The Indian stock markets started of the day below par on account of the disappointing results and revenue guidance from Infosys (INFY), one of India's largest players in the software space. The company revised its guidance downwards on account of uncertainty in the global client environment. Seeing its guidance investors were negative on other stocks in the software space as well, sending the index lower by over 5%.
The indices traded well below the dotted line and the market breadth was negative with 1.4 as many declines as advances. While the BSE-Sensex closed lower by around 257 points (down 1.5%), the NSE-Nifty closed lower by around 71 points (down 1.3%). The smaller indices had a relatively better day on the bourses, but they also could not close in the positive. The BSE Mid Cap index and the BSE Small Cap closed 0.6% and 0.7% lower respectively. Most sectoral indices saw declines today with the exception of realty and oil and gas stocks. IT and consumer durables were the top losers.
As regards global markets, Asian indices had a negative outing today. European indices opened the day in the negative zone. The rupee was trading at Rs 55.8 to the dollar at the time of writing.
Bank advances in India grew marginally in the first quarter of the new fiscal year. Corporate borrowing was low on account of sluggishness in the economy. Bankers said the pace of loan and deposit growth was also slow in the June quarter because corporates usually prefer to borrow in the second half of the fiscal year. Banks' credit grew 1.2% in 1QFY13, while deposits rose 1.9%, according to data released by the Reserve Bank of India (RBI). With the economy not showing signs of a revival, bankers are not confident of achieving RBI's loan and deposit growth projections. The country's economic growth slumped to its lowest level in nine years to 5.3% in 4QFY12. The central bank currently projects credit growth at 17% in FY13 and deposit growth at 16%. However, if the sentiments improve during the second half of the year then the targets can be achieved. Now, in the absence of demand for credit, banks continued to park their money in central and state government bonds. Investment in government bonds and other approved securities rose 6.7% to Rs 18.6 trillion rupees in the three months to June. Banking stocks closed lower in trade today, with Punjab National Bank (PNB) and Axis Bank seeing a sell-off.

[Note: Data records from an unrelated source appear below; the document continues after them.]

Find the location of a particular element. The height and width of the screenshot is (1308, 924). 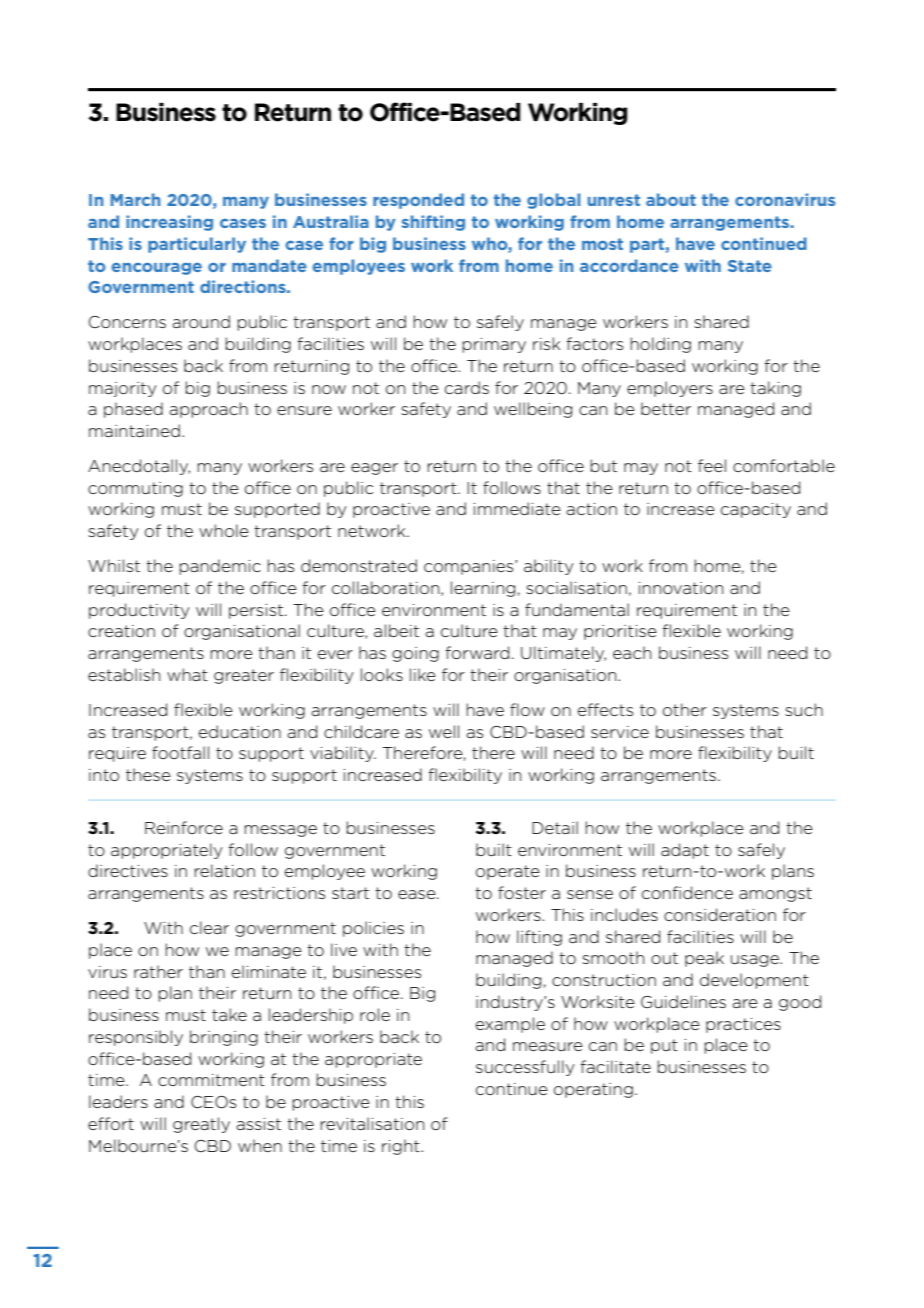

shifting is located at coordinates (433, 223).
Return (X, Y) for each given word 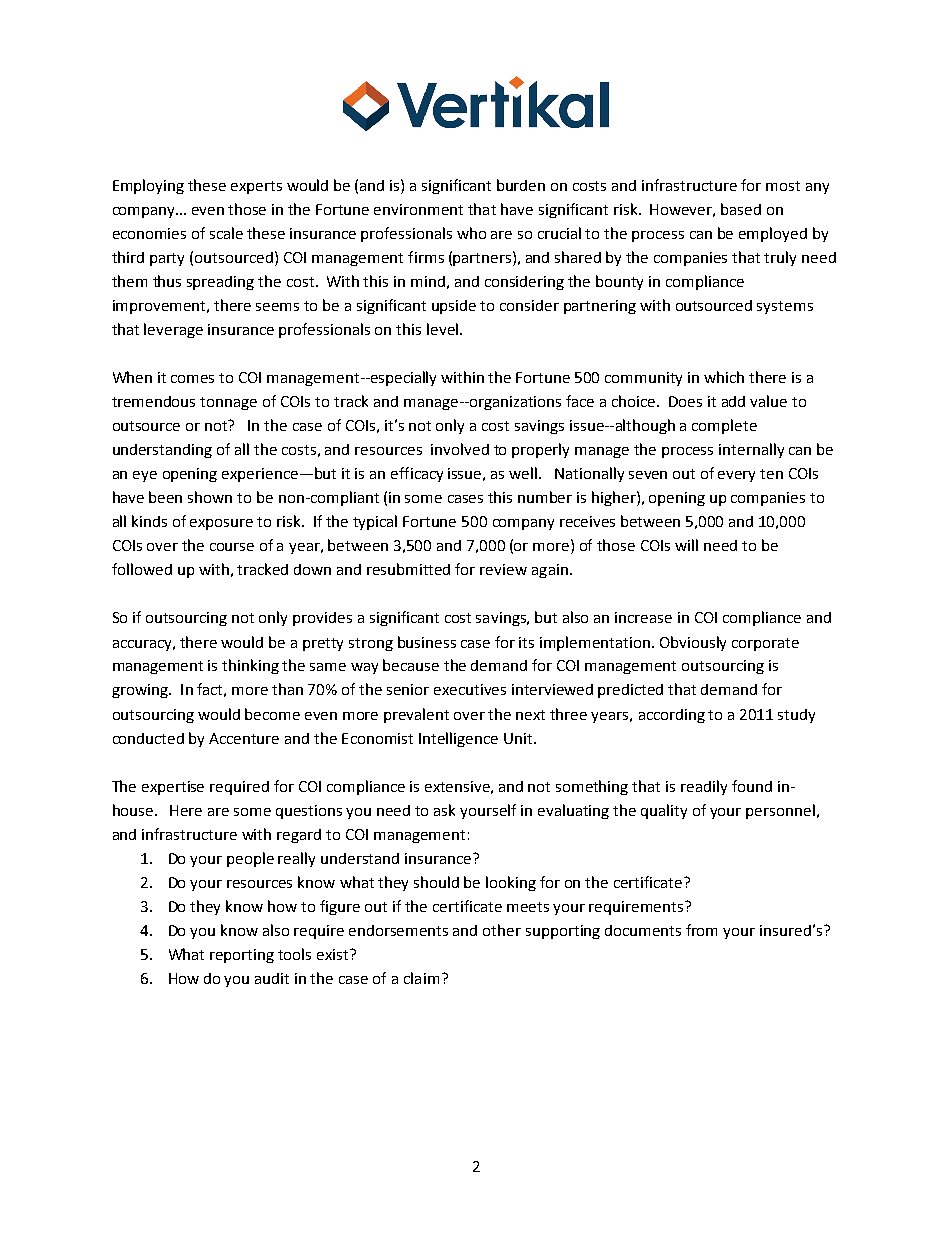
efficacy (417, 474)
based (741, 209)
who (471, 233)
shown (210, 497)
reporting (242, 956)
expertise (173, 788)
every (736, 476)
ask (444, 810)
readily (704, 787)
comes (192, 379)
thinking (250, 666)
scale (226, 233)
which (724, 377)
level (442, 329)
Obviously (693, 643)
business (427, 642)
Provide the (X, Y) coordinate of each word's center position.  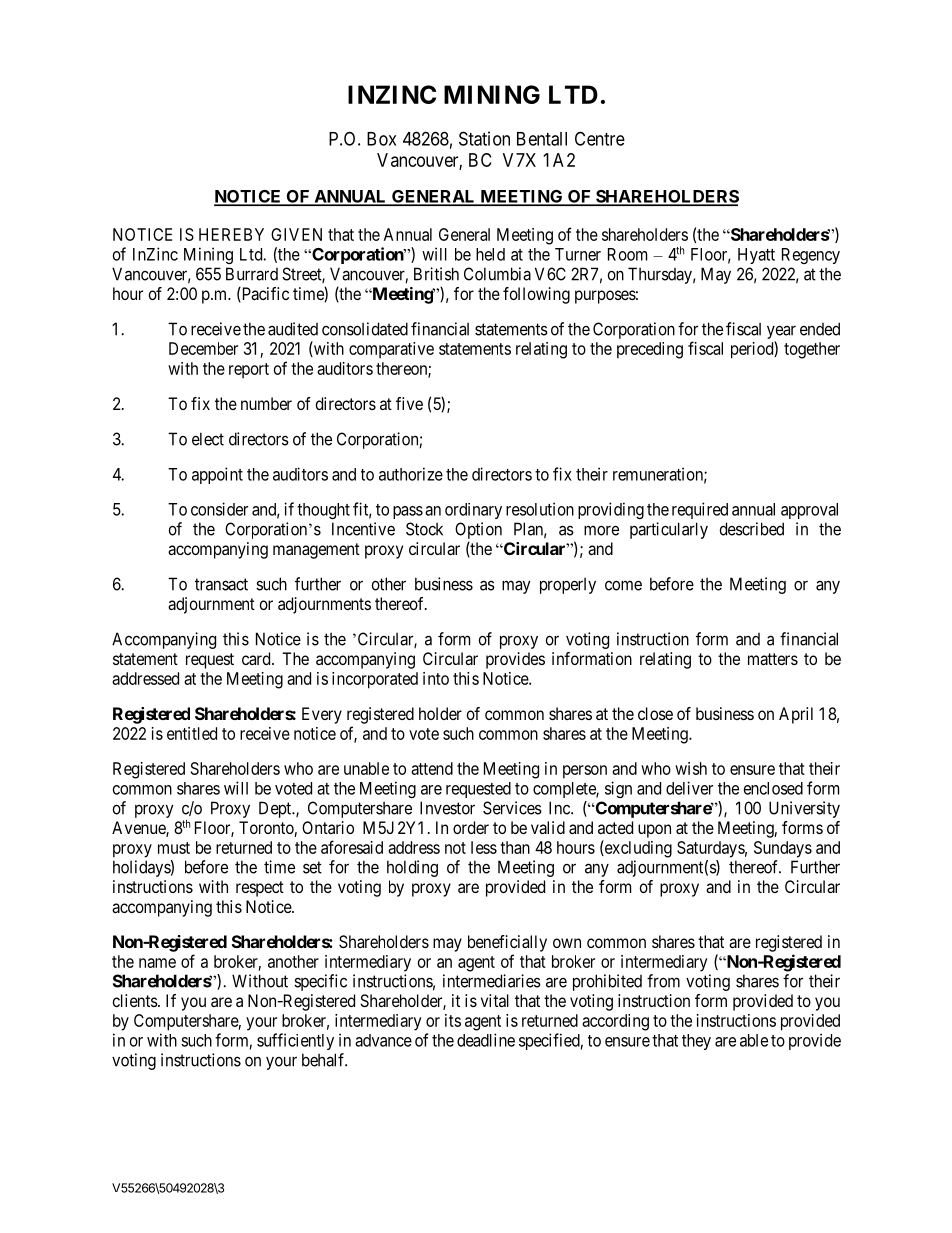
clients (136, 1000)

The government has set an ambitious target to garner Rs 300 bn from the disinvestment in public sector units in the current fiscal year. This comes on the back of a dismal performance last year, where only around 32% of the planned divestment could be achieved. The Union Cabinet was expected to consider a proposal on Thursday to sell a 10.82% stake in Steel Authority of India (SAIL) in a desperate bid to raise resources to fund its various development programs. The planned sale could fetch the government up to Rs 40 bn at the current market capitalisation. The Center holds 85.82% in the company. However, the sale decision was once again delayed as the Steel Minister Beni Prasad Verma was away on an official tour. Sentiments in the markets are choppy and several issues have been postponed. The government also desperately needs to repair its dismal finances. Thus firm decisions with regards to divestment of public companies needs to be taken forward. Plus the government needs to garner some credibility post the Oil and Natural Gas Corporation Ltd. (ONGC) sale disaster.